▶ [Exercise details] Once you have read the records below, print them again exactly as they stand.

▶ [Extracted material]
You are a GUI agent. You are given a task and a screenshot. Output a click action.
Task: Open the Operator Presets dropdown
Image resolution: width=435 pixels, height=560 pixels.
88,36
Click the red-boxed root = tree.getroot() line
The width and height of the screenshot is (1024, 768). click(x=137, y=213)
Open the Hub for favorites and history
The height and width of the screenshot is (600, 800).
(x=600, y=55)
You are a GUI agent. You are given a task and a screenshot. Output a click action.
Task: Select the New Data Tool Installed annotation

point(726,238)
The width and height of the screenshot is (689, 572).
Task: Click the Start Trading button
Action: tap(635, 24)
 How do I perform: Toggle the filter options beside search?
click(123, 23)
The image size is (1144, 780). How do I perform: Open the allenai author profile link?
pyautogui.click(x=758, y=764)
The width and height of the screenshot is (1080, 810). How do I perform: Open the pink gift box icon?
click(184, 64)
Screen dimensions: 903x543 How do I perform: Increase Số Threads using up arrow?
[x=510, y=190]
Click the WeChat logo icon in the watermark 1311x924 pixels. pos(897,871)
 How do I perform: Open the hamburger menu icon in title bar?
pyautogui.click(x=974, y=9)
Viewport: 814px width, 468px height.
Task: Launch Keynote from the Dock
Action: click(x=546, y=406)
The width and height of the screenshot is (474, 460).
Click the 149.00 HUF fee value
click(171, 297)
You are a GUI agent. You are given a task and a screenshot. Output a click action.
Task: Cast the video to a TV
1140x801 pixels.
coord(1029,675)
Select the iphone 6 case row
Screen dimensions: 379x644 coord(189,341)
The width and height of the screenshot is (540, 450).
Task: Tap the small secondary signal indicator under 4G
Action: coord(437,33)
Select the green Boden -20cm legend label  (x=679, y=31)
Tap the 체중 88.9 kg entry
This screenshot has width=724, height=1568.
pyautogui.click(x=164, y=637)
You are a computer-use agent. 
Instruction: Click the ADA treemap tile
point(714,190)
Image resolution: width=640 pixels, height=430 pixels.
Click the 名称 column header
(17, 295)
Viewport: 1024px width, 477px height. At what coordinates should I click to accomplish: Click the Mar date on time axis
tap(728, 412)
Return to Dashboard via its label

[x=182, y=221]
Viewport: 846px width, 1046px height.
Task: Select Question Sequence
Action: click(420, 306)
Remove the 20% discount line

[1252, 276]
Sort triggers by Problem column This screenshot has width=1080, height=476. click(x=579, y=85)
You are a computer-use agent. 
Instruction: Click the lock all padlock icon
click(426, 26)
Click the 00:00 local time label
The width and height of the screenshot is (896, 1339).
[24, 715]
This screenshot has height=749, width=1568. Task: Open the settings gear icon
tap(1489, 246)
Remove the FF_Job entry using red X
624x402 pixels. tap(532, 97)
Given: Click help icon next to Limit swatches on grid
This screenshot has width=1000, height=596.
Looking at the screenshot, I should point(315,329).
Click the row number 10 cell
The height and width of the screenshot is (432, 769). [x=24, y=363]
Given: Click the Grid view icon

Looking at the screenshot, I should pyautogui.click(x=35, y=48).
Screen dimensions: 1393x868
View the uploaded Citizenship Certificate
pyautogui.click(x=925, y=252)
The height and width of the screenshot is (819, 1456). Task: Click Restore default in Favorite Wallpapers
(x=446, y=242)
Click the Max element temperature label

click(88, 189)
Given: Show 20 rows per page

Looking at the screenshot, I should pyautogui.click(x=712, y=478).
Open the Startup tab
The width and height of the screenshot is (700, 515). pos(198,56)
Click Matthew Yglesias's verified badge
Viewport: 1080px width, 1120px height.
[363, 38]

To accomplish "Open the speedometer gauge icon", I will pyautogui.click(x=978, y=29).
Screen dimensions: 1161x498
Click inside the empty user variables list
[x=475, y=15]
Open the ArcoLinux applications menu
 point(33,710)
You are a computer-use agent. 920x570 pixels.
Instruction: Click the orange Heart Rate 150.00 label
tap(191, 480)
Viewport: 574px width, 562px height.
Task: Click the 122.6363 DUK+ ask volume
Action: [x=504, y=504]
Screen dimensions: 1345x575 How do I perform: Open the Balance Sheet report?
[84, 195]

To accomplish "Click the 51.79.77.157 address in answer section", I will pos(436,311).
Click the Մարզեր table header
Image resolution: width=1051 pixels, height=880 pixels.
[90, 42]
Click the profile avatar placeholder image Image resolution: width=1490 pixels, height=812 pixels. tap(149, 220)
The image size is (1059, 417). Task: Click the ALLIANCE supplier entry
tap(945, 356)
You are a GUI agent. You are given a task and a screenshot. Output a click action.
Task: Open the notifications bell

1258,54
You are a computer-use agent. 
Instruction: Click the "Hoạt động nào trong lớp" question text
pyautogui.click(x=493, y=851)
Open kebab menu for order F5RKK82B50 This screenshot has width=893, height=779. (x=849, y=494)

▶ [Exercise result]
You are a GUI agent. You are given a task and a screenshot. Output a click action.
Task: Open the Operator Presets dropdown
Image resolution: width=435 pixels, height=560 pixels.
88,36
Click the red-boxed root = tree.getroot() line
The width and height of the screenshot is (1024, 768). click(x=137, y=213)
Open the Hub for favorites and history
The height and width of the screenshot is (600, 800).
(x=600, y=55)
You are a GUI agent. You are given a task and a screenshot. Output a click action.
Task: Select the New Data Tool Installed annotation

point(726,238)
The width and height of the screenshot is (689, 572).
Task: Click the Start Trading button
Action: tap(635, 24)
 How do I perform: Toggle the filter options beside search?
click(123, 23)
The image size is (1144, 780). How do I perform: Open the allenai author profile link?
pyautogui.click(x=758, y=764)
The width and height of the screenshot is (1080, 810). How do I perform: Open the pink gift box icon?
click(184, 64)
Screen dimensions: 903x543 How do I perform: Increase Số Threads using up arrow?
[x=510, y=190]
Click the WeChat logo icon in the watermark 1311x924 pixels. pos(897,871)
 How do I perform: Open the hamburger menu icon in title bar?
pyautogui.click(x=974, y=9)
Viewport: 814px width, 468px height.
Task: Launch Keynote from the Dock
Action: click(x=546, y=406)
The width and height of the screenshot is (474, 460).
Click the 149.00 HUF fee value
click(171, 297)
You are a GUI agent. You are given a task and a screenshot. Output a click action.
Task: Cast the video to a TV
1140x801 pixels.
coord(1029,675)
Select the iphone 6 case row
Screen dimensions: 379x644 coord(189,341)
The width and height of the screenshot is (540, 450).
Task: Tap the small secondary signal indicator under 4G
Action: coord(437,33)
Select the green Boden -20cm legend label  (x=679, y=31)
Tap the 체중 88.9 kg entry
This screenshot has width=724, height=1568.
pyautogui.click(x=164, y=637)
You are a computer-use agent. 
Instruction: Click the ADA treemap tile
point(714,190)
Image resolution: width=640 pixels, height=430 pixels.
Click the 名称 column header
(17, 295)
Viewport: 1024px width, 477px height. At what coordinates should I click to accomplish: Click the Mar date on time axis
tap(728, 412)
Return to Dashboard via its label

[x=182, y=221]
Viewport: 846px width, 1046px height.
Task: Select Question Sequence
Action: click(420, 306)
Remove the 20% discount line

[1252, 276]
Sort triggers by Problem column This screenshot has width=1080, height=476. click(x=579, y=85)
You are a computer-use agent. 
Instruction: Click the lock all padlock icon
click(426, 26)
Click the 00:00 local time label
The width and height of the screenshot is (896, 1339).
[24, 715]
This screenshot has height=749, width=1568. Task: Open the settings gear icon
tap(1489, 246)
Remove the FF_Job entry using red X
624x402 pixels. tap(532, 97)
Given: Click help icon next to Limit swatches on grid
This screenshot has width=1000, height=596.
Looking at the screenshot, I should point(315,329).
Click the row number 10 cell
The height and width of the screenshot is (432, 769). [x=24, y=363]
Given: Click the Grid view icon

Looking at the screenshot, I should pyautogui.click(x=35, y=48).
Screen dimensions: 1393x868
View the uploaded Citizenship Certificate
pyautogui.click(x=925, y=252)
The height and width of the screenshot is (819, 1456). Task: Click Restore default in Favorite Wallpapers
(x=446, y=242)
Click the Max element temperature label

click(88, 189)
Given: Show 20 rows per page

Looking at the screenshot, I should pyautogui.click(x=712, y=478).
Open the Startup tab
The width and height of the screenshot is (700, 515). pos(198,56)
Click Matthew Yglesias's verified badge
Viewport: 1080px width, 1120px height.
[363, 38]

To accomplish "Open the speedometer gauge icon", I will pyautogui.click(x=978, y=29).
Screen dimensions: 1161x498
Click inside the empty user variables list
[x=475, y=15]
Open the ArcoLinux applications menu
 point(33,710)
You are a computer-use agent. 920x570 pixels.
Instruction: Click the orange Heart Rate 150.00 label
tap(191, 480)
Viewport: 574px width, 562px height.
Task: Click the 122.6363 DUK+ ask volume
Action: [x=504, y=504]
Screen dimensions: 1345x575 How do I perform: Open the Balance Sheet report?
[84, 195]

To accomplish "Click the 51.79.77.157 address in answer section", I will pos(436,311).
Click the Մարզեր table header
Image resolution: width=1051 pixels, height=880 pixels.
[90, 42]
Click the profile avatar placeholder image Image resolution: width=1490 pixels, height=812 pixels. tap(149, 220)
The image size is (1059, 417). Task: Click the ALLIANCE supplier entry
tap(945, 356)
You are a GUI agent. You are given a task and a screenshot. Output a click action.
Task: Open the notifications bell

1258,54
You are a computer-use agent. 
Instruction: Click the "Hoạt động nào trong lớp" question text
pyautogui.click(x=493, y=851)
Open kebab menu for order F5RKK82B50 This screenshot has width=893, height=779. (x=849, y=494)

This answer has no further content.